Despite these conditions, the government still demands aid agencies to cut back in services as they claim they can handle the situation on their own. The media has very little access to the camps. Perhaps the fact that cases of rape, sexual abuse, disappearances, torture, child trafficking and death tolls are at a rate of 1,400 per week in the camps is the motivating factor behind preventing journalists and NGO workers from doing their jobs.

Regardless, Sri Lanka is far from being competent to provide for these people and have cut back on resettlement goals. Initially it was announced that 80% of the IDPs will be returning home before the end of the year, however that number was cut to 60% and even this goal seems unrealistic given the current circumstances.

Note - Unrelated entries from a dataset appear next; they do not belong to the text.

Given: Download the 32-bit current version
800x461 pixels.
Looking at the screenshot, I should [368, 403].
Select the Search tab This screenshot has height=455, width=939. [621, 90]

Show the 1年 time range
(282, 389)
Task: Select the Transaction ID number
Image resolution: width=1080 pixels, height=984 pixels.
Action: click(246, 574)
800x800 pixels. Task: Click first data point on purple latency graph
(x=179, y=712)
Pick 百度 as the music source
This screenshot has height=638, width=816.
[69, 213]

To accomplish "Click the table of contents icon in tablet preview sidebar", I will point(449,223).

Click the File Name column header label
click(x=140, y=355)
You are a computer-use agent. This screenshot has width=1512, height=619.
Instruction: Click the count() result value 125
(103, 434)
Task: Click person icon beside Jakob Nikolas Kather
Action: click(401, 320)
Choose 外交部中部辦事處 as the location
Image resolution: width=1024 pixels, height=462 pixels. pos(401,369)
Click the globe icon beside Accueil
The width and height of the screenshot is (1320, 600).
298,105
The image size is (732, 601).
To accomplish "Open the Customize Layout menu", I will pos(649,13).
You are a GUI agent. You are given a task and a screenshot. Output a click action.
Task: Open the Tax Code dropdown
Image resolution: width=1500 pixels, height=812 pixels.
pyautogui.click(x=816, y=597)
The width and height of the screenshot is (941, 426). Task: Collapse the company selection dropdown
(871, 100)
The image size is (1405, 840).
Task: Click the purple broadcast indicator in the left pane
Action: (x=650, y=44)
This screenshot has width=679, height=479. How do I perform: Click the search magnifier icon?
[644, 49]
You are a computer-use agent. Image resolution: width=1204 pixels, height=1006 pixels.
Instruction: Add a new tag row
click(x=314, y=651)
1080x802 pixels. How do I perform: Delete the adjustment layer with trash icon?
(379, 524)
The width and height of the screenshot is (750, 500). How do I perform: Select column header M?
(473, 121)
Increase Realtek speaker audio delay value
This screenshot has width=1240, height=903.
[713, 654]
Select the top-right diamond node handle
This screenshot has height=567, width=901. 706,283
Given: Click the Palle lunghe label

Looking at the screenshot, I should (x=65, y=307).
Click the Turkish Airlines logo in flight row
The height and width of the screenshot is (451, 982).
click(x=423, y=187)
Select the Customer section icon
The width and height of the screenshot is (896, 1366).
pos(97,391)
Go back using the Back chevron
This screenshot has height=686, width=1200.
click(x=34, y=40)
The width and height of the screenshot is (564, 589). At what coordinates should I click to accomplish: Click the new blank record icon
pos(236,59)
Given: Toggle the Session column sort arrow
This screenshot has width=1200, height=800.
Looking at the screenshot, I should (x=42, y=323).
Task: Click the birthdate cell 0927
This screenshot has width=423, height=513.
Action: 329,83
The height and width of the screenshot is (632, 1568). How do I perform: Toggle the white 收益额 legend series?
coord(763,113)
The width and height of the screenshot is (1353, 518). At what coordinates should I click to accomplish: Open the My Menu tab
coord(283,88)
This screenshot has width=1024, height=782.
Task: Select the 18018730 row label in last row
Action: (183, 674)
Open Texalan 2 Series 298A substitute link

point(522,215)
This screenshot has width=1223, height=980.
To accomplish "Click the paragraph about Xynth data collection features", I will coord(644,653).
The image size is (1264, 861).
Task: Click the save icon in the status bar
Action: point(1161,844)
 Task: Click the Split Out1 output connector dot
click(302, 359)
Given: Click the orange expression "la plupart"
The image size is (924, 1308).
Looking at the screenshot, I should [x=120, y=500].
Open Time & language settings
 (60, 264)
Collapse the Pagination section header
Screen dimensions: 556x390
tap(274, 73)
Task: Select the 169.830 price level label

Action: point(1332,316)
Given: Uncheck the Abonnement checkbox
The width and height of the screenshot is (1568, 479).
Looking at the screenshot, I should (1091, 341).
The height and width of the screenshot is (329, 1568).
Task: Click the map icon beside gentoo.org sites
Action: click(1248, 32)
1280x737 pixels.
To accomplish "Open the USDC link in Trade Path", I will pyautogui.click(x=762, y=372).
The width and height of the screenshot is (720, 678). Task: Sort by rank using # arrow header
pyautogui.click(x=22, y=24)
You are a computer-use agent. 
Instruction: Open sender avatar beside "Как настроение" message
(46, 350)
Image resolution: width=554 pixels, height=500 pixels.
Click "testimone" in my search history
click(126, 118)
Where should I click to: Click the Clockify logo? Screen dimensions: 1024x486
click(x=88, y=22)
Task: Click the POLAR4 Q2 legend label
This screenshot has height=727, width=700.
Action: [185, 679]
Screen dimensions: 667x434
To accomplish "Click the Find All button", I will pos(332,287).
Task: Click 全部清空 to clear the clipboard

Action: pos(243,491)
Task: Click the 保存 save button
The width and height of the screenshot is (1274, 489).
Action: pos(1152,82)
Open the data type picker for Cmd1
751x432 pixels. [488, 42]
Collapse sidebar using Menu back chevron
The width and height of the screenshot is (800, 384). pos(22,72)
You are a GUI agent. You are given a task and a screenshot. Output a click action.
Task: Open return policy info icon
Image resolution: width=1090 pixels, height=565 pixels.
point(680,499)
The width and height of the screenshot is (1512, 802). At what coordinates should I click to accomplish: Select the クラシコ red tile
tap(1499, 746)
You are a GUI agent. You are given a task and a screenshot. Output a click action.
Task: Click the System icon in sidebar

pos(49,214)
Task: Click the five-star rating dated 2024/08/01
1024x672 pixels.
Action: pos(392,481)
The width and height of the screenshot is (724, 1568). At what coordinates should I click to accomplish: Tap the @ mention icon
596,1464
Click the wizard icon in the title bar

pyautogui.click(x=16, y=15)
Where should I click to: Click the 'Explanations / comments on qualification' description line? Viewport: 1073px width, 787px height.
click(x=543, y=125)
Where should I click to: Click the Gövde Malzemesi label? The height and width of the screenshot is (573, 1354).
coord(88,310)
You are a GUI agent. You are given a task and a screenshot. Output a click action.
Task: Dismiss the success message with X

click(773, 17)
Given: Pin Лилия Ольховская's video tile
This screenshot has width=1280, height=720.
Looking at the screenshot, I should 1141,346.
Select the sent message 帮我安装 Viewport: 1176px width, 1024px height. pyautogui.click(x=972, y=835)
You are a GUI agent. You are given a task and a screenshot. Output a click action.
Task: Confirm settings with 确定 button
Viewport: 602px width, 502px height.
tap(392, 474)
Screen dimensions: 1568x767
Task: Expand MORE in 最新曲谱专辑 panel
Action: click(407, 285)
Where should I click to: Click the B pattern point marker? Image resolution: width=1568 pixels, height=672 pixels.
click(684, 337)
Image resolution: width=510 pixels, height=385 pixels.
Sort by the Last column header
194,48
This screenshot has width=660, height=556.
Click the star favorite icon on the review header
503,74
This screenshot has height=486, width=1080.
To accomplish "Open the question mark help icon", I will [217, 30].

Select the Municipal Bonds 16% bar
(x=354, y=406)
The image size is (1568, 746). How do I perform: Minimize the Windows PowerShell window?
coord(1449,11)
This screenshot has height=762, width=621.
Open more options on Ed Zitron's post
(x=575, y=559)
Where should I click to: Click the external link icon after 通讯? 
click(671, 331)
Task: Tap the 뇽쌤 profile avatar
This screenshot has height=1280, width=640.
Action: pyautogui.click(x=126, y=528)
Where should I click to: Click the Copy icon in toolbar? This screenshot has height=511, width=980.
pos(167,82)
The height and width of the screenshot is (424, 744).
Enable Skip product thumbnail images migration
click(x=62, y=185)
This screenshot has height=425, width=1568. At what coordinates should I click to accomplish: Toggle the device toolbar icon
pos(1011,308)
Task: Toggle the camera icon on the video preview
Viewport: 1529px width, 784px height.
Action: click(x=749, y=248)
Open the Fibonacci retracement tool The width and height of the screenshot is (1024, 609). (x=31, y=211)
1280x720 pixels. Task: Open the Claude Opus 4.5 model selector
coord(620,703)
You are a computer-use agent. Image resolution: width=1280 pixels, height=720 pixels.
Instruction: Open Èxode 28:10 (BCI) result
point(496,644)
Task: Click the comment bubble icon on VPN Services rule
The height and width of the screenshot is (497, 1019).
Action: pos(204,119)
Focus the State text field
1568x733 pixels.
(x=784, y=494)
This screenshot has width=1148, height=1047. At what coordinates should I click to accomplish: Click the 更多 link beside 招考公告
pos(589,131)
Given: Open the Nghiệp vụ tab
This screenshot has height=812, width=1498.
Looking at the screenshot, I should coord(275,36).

There have been various calls from different parties to cease the current approach that violates international humanitarian law, and as usual they are ignored. But more and more evidence of war crimes is leaking out of the country. Recently, Channel 4 News released a video of 9 men, 8 stripped naked, all hand bounded and blindfolded, being executed by Sri Lankan Army soldiers. The footage was smuggled out of Sri Lanka by Journalists for Democracy in Sri Lanka and took 8 months to emerge. This is just an iota of what Tamils are facing in a country that promised them equality and freedom.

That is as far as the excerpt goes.